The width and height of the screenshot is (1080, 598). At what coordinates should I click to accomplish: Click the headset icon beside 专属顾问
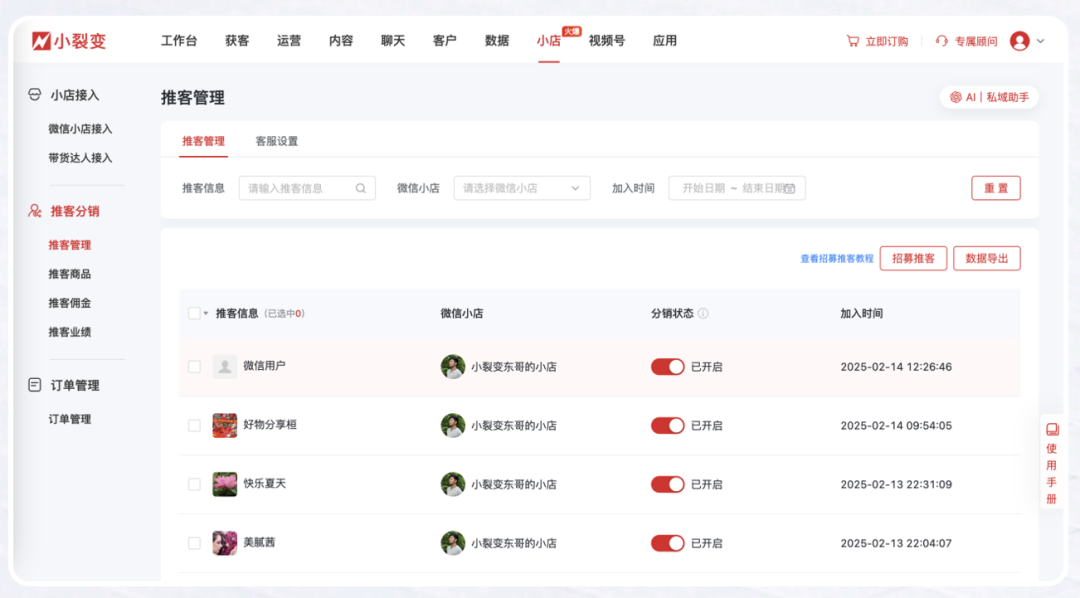[941, 40]
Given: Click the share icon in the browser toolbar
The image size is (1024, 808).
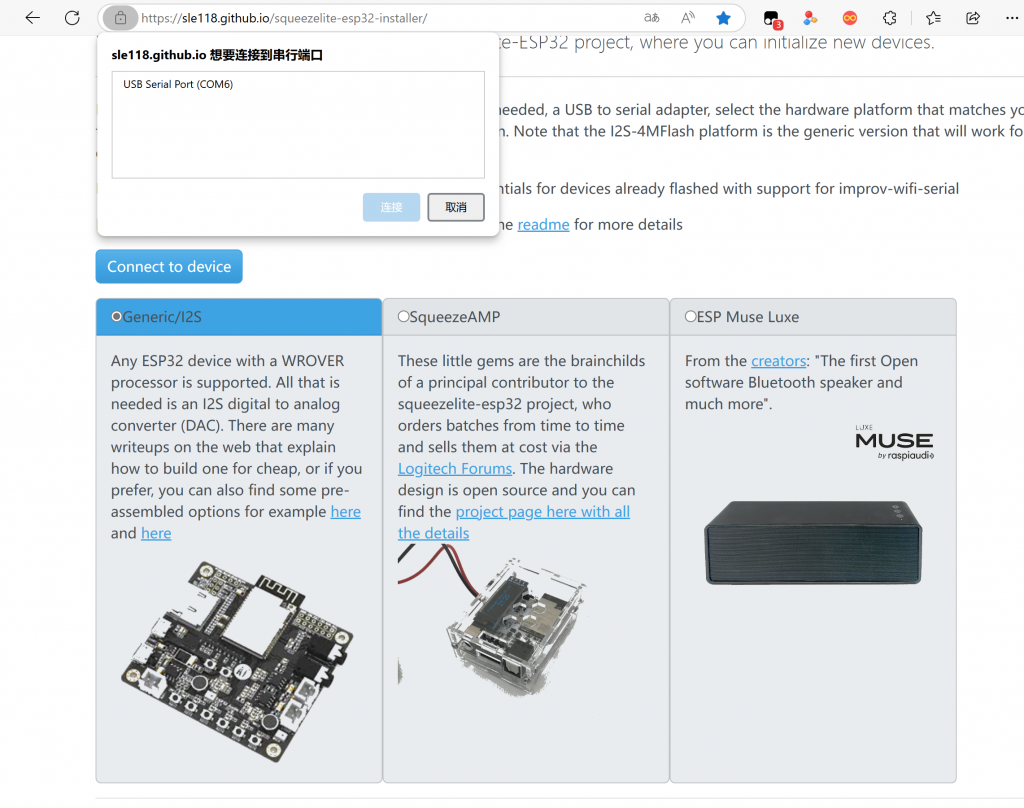Looking at the screenshot, I should 972,18.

□ □ □ □ □

### Task description
Give back the material above exactly, without pictures.

### Task result
The width and height of the screenshot is (1080, 598). At what coordinates should I click to accomplish: Click the headset icon beside 专属顾问
[941, 40]
Given: Click the share icon in the browser toolbar
The image size is (1024, 808).
Looking at the screenshot, I should 972,18.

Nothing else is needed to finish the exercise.